How the presence of a NAT2*7 allele affects the brain tumor risk is still unclear. However, it is not surprising that certain genotypes are associated with increased risk of developing cancer, but the case of phenotypes is another story. One study from Egypt has shown that NAT2*5/*5 genotype has been associated with increased risk of schistosomiasis-associated bladder cancer (16). Similarly, an association between bladder cancer and the presence of NAT1*10 allele has also been reported in some studies (17, 18). In lung cancer studies, although the association between lung cancer and NAT phenotype is weak, patients with NAT1*14, NAT1*15, and NAT2*5B/*6 genotypes have increased cancer risk (19, 20). Likewise, NAT1*10 allele has been found to be associated with colorectal cancer and head and neck cancer (21, 22). Further studies are required to elucidate whether these nucleotide differences represent altered chromosomal stability in a tissue-specific manner in the presence of genotoxic agents in the environment rather than changes in enzymatic activities.

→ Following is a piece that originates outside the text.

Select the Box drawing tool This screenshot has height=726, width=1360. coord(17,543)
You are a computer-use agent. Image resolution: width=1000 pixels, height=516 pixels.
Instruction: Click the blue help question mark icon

Because cancer is a multigene disease, another speculation, wherein genotypes could be a risk factor, is that multiple genetic factors might take part in carcinogenesis at different stages of cancer development. Taking lung cancer as an example, although NAT2 acetylator phenotype alone is not associated with an increased risk, NAT2 genotypes, when combined with other genetic factors such as NAT1, GSTM1, or CYP1, may increase the cancer risk. Individuals, with combined NAT1 rapid and NAT2 slow genotype, seemed to have a significantly higher risk for lung adenocarcinoma (23), or the NAT2 slow genotype when combined with the GSTM1-null genotype may increase the susceptibility to adduct formation, gene mutation, and lung cancer risk (24). Similarly, a combination of NAT2 slow/CYP1A1 rapid acetylator may also predispose higher risk to lung cancer in nonsmoking females (11). Although there is no single polymorphism able to predict the risk of brain tumors, an allelic combination could jointly affect the risk of brain tumors (13, 25). Because the development of diseases is an outcome of interactions between human genes and environment, the presence of environmental agents, including toxins, might variably, possibly, and preferentially affect genetic activity among different human populations. It is not surprising that results on the association between NAT2 acetylator phenotypes or genotypes and cancers are often dependent on populations studied. Therefore, we speculate that NAT2*4/*7 or NAT2/*7 allele might take part in the complex interactions between environmental agents and cellular activities in Asian genetic background, all of which together impart increased risks for brain tumors. Although our study is somewhat limited by a small sample size, our results strongly suggest that genetic factors might play a role in the development of brain tumors especially for those with high-grade pathology in Taiwanese population and warrant further studies on the pathogenesis of brain tumors.